目标是爬取番茄小说网的作小说名称、作者、路径、状态、简介、发布时间,连接数据库是成功的,但是却不能把数据存入数据库,保存的json格式的文件也是空的,只有方括号,整个程序并没有报错,代码如下:
from lxml import etree
import requests
import json
import threading
from queue import Queue
import time
import pymysql
class Tomato:
def __init__(self):
self.headers = {
"User-Agent":"Mozilla/5.0 (Windows NT 10.0; Win64; x64) AppleWebKit/537.36 (KHTML, like Gecko) Chrome/104.0.5112.81 Safari/537.36"
}
self.url_queue = Queue()
self.html_queue = Queue()
self.content_queue = Queue()
def get_url_queue(self):
url_temp = "https://fanqienovel.com/library/all/page_{}?sort=hottes"
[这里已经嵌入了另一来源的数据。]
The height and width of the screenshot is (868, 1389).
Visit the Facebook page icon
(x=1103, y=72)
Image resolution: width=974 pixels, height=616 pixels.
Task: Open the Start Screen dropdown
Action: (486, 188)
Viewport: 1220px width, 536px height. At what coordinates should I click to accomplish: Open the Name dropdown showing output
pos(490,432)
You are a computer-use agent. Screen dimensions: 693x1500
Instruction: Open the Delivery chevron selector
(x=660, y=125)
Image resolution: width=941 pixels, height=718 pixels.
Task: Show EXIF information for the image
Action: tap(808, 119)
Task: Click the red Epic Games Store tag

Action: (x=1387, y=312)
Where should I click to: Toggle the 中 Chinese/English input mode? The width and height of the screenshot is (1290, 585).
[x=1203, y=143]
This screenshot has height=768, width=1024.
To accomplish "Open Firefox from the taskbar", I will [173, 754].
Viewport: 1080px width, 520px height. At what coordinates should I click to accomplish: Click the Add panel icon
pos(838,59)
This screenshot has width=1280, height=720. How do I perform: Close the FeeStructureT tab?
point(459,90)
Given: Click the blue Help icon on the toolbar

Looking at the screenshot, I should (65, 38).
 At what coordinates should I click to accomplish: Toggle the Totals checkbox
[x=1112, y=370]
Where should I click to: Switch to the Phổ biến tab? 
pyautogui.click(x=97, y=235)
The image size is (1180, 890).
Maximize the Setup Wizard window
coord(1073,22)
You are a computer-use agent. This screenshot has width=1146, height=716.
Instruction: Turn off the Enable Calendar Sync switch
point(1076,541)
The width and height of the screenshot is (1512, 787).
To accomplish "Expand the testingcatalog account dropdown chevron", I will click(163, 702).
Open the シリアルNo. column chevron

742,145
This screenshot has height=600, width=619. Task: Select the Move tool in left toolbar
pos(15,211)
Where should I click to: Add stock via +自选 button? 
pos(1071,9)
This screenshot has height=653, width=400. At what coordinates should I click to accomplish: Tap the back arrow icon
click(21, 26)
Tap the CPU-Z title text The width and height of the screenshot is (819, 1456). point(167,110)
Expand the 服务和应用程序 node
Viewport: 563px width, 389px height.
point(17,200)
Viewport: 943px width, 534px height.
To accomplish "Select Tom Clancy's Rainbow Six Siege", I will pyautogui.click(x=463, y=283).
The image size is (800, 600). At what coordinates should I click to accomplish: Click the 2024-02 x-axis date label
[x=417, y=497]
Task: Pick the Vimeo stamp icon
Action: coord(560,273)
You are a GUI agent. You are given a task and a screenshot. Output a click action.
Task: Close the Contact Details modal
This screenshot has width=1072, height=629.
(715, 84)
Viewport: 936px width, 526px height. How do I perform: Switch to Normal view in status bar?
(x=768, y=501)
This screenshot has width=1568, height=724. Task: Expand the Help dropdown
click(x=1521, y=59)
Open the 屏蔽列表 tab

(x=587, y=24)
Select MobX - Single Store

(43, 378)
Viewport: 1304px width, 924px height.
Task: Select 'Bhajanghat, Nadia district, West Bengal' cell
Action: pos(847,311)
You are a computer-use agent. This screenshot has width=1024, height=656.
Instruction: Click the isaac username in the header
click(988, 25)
url_list = [url_temp.format(i) for i in range(1, 9)]
for url in url_list:
self.url_queue.put(url)
def get_html_queue(self):
while True:
url = self.url_queue.get()
html_source_page = requests.get(url, headers=self.headers).text
self.html_queue.put(html_source_page)
self.url_queue.task_done()
def parse_html(self):
while True:
content_list = []
html = self.html_queue.get()
html_str = etree.HTML(html)
node_list = html_str.xpath("//div[@class='book-item-text']")
title_num = 0
for node in node_list:
title = node.xpath('./div/a/text()')[0]
url = node.xpath('./div/a/@href')[0]
author = node.xpath('./div[@class="book-item-desc"][1]/span/text()')[0]
status = node.xpath('./div[@class="book-item-desc"][2]/span/text()')[0]
intro = node.xpath('./div[contains(@class,"book-item-abstract")]/text()')[0]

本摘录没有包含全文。